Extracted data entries
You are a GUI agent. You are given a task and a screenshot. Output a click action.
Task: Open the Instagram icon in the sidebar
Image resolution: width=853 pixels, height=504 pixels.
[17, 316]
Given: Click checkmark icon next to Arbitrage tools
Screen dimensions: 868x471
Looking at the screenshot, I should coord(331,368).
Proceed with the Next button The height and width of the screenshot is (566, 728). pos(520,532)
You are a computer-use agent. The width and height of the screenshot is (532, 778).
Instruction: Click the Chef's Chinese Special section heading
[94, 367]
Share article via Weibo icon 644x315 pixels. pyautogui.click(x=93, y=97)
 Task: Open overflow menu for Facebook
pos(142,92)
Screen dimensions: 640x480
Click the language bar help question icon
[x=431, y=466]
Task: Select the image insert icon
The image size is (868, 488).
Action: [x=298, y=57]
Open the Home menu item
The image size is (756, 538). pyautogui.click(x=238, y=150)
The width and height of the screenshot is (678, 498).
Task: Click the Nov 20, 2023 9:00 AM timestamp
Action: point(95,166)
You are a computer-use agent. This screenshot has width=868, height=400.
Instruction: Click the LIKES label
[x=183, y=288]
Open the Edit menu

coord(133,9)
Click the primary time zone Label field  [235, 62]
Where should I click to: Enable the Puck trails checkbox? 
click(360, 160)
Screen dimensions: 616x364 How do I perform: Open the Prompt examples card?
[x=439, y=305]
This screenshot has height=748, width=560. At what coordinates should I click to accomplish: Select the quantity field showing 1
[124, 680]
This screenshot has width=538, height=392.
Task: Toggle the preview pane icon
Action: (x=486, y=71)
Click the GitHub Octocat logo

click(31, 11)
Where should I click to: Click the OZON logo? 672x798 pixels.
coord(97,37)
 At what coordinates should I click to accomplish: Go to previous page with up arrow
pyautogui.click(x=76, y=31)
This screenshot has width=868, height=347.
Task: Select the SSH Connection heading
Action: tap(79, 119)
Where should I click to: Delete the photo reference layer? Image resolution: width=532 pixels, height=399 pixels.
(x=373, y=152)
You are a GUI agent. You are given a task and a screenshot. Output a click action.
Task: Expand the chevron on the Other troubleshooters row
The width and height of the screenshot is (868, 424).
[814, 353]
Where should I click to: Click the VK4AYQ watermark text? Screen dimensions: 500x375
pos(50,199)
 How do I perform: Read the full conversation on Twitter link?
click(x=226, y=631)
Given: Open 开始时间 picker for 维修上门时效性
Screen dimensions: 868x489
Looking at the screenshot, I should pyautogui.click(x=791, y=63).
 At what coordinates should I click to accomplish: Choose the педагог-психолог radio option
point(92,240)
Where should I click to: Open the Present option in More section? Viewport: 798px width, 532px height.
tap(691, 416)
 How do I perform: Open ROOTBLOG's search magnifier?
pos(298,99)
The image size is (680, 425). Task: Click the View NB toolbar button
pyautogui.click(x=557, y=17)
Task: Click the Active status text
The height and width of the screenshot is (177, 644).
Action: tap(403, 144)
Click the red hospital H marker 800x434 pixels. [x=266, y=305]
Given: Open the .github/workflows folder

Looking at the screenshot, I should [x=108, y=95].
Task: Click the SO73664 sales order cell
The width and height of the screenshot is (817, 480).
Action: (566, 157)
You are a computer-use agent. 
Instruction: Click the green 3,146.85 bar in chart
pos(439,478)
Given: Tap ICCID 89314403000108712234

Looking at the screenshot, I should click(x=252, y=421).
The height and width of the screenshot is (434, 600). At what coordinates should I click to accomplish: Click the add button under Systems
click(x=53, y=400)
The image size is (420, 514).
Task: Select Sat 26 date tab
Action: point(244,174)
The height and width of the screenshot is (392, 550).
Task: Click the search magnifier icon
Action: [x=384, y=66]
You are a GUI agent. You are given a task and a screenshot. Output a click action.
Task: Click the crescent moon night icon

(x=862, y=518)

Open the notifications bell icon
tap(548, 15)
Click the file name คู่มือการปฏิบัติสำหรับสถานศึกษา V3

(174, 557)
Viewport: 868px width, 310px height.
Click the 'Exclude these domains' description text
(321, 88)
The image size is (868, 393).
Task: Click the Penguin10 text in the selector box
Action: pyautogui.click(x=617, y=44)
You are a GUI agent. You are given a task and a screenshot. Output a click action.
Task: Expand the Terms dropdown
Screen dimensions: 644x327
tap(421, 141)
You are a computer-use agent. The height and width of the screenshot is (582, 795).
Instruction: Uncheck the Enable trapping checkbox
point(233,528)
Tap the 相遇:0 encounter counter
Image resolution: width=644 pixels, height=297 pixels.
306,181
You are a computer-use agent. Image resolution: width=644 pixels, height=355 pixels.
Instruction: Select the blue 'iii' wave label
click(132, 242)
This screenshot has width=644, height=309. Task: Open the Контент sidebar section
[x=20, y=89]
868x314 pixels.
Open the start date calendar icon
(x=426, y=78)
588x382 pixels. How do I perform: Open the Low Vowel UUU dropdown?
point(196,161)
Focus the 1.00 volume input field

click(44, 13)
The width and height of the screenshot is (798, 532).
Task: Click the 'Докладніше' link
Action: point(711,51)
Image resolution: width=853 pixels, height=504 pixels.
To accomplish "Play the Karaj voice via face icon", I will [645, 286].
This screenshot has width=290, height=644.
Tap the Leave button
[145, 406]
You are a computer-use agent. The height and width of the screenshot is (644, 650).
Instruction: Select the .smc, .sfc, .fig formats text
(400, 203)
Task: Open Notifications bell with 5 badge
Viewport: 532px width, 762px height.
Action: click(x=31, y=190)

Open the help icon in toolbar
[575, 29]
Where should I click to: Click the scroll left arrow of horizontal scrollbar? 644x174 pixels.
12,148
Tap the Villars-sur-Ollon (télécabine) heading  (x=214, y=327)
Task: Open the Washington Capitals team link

* The task
Print the data in full, with each line exactly as given.

* The answer
You are a GUI agent. You are given a task and a screenshot. Output a click action.
Task: Open the Instagram icon in the sidebar
Image resolution: width=853 pixels, height=504 pixels.
[17, 316]
Given: Click checkmark icon next to Arbitrage tools
Screen dimensions: 868x471
Looking at the screenshot, I should coord(331,368).
Proceed with the Next button The height and width of the screenshot is (566, 728). pos(520,532)
You are a computer-use agent. The width and height of the screenshot is (532, 778).
Instruction: Click the Chef's Chinese Special section heading
[94, 367]
Share article via Weibo icon 644x315 pixels. pyautogui.click(x=93, y=97)
 Task: Open overflow menu for Facebook
pos(142,92)
Screen dimensions: 640x480
Click the language bar help question icon
[x=431, y=466]
Task: Select the image insert icon
The image size is (868, 488).
Action: [x=298, y=57]
Open the Home menu item
The image size is (756, 538). pyautogui.click(x=238, y=150)
The width and height of the screenshot is (678, 498).
Task: Click the Nov 20, 2023 9:00 AM timestamp
Action: point(95,166)
You are a computer-use agent. This screenshot has width=868, height=400.
Instruction: Click the LIKES label
[x=183, y=288]
Open the Edit menu

coord(133,9)
Click the primary time zone Label field  [235, 62]
Where should I click to: Enable the Puck trails checkbox? 
click(360, 160)
Screen dimensions: 616x364 How do I perform: Open the Prompt examples card?
[x=439, y=305]
This screenshot has height=748, width=560. At what coordinates should I click to accomplish: Select the quantity field showing 1
[124, 680]
This screenshot has width=538, height=392.
Task: Toggle the preview pane icon
Action: (x=486, y=71)
Click the GitHub Octocat logo

click(31, 11)
Where should I click to: Click the OZON logo? 672x798 pixels.
coord(97,37)
 At what coordinates should I click to accomplish: Go to previous page with up arrow
pyautogui.click(x=76, y=31)
This screenshot has width=868, height=347.
Task: Select the SSH Connection heading
Action: tap(79, 119)
Where should I click to: Delete the photo reference layer? Image resolution: width=532 pixels, height=399 pixels.
(x=373, y=152)
You are a GUI agent. You are given a task and a screenshot. Output a click action.
Task: Expand the chevron on the Other troubleshooters row
The width and height of the screenshot is (868, 424).
[814, 353]
Where should I click to: Click the VK4AYQ watermark text? Screen dimensions: 500x375
pos(50,199)
 How do I perform: Read the full conversation on Twitter link?
click(x=226, y=631)
Given: Open 开始时间 picker for 维修上门时效性
Screen dimensions: 868x489
Looking at the screenshot, I should pyautogui.click(x=791, y=63).
 At what coordinates should I click to accomplish: Choose the педагог-психолог radio option
point(92,240)
Where should I click to: Open the Present option in More section? Viewport: 798px width, 532px height.
tap(691, 416)
 How do I perform: Open ROOTBLOG's search magnifier?
pos(298,99)
The image size is (680, 425). Task: Click the View NB toolbar button
pyautogui.click(x=557, y=17)
Task: Click the Active status text
The height and width of the screenshot is (177, 644).
Action: tap(403, 144)
Click the red hospital H marker 800x434 pixels. [x=266, y=305]
Given: Open the .github/workflows folder

Looking at the screenshot, I should [x=108, y=95].
Task: Click the SO73664 sales order cell
The width and height of the screenshot is (817, 480).
Action: (566, 157)
You are a computer-use agent. 
Instruction: Click the green 3,146.85 bar in chart
pos(439,478)
Given: Tap ICCID 89314403000108712234

Looking at the screenshot, I should click(x=252, y=421).
The height and width of the screenshot is (434, 600). At what coordinates should I click to accomplish: Click the add button under Systems
click(x=53, y=400)
The image size is (420, 514).
Task: Select Sat 26 date tab
Action: point(244,174)
The height and width of the screenshot is (392, 550).
Task: Click the search magnifier icon
Action: [x=384, y=66]
You are a GUI agent. You are given a task and a screenshot. Output a click action.
Task: Click the crescent moon night icon

(x=862, y=518)

Open the notifications bell icon
tap(548, 15)
Click the file name คู่มือการปฏิบัติสำหรับสถานศึกษา V3

(174, 557)
Viewport: 868px width, 310px height.
Click the 'Exclude these domains' description text
(321, 88)
The image size is (868, 393).
Task: Click the Penguin10 text in the selector box
Action: pyautogui.click(x=617, y=44)
You are a GUI agent. You are given a task and a screenshot. Output a click action.
Task: Expand the Terms dropdown
Screen dimensions: 644x327
tap(421, 141)
You are a computer-use agent. The height and width of the screenshot is (582, 795).
Instruction: Uncheck the Enable trapping checkbox
point(233,528)
Tap the 相遇:0 encounter counter
Image resolution: width=644 pixels, height=297 pixels.
306,181
You are a computer-use agent. Image resolution: width=644 pixels, height=355 pixels.
Instruction: Select the blue 'iii' wave label
click(132, 242)
This screenshot has width=644, height=309. Task: Open the Контент sidebar section
[x=20, y=89]
868x314 pixels.
Open the start date calendar icon
(x=426, y=78)
588x382 pixels. How do I perform: Open the Low Vowel UUU dropdown?
point(196,161)
Focus the 1.00 volume input field

click(44, 13)
The width and height of the screenshot is (798, 532).
Task: Click the 'Докладніше' link
Action: point(711,51)
Image resolution: width=853 pixels, height=504 pixels.
To accomplish "Play the Karaj voice via face icon", I will [645, 286].
This screenshot has width=290, height=644.
Tap the Leave button
[145, 406]
You are a computer-use agent. The height and width of the screenshot is (644, 650).
Instruction: Select the .smc, .sfc, .fig formats text
(400, 203)
Task: Open Notifications bell with 5 badge
Viewport: 532px width, 762px height.
Action: click(x=31, y=190)

Open the help icon in toolbar
[575, 29]
Where should I click to: Click the scroll left arrow of horizontal scrollbar? 644x174 pixels.
12,148
Tap the Villars-sur-Ollon (télécabine) heading  (x=214, y=327)
Task: Open the Washington Capitals team link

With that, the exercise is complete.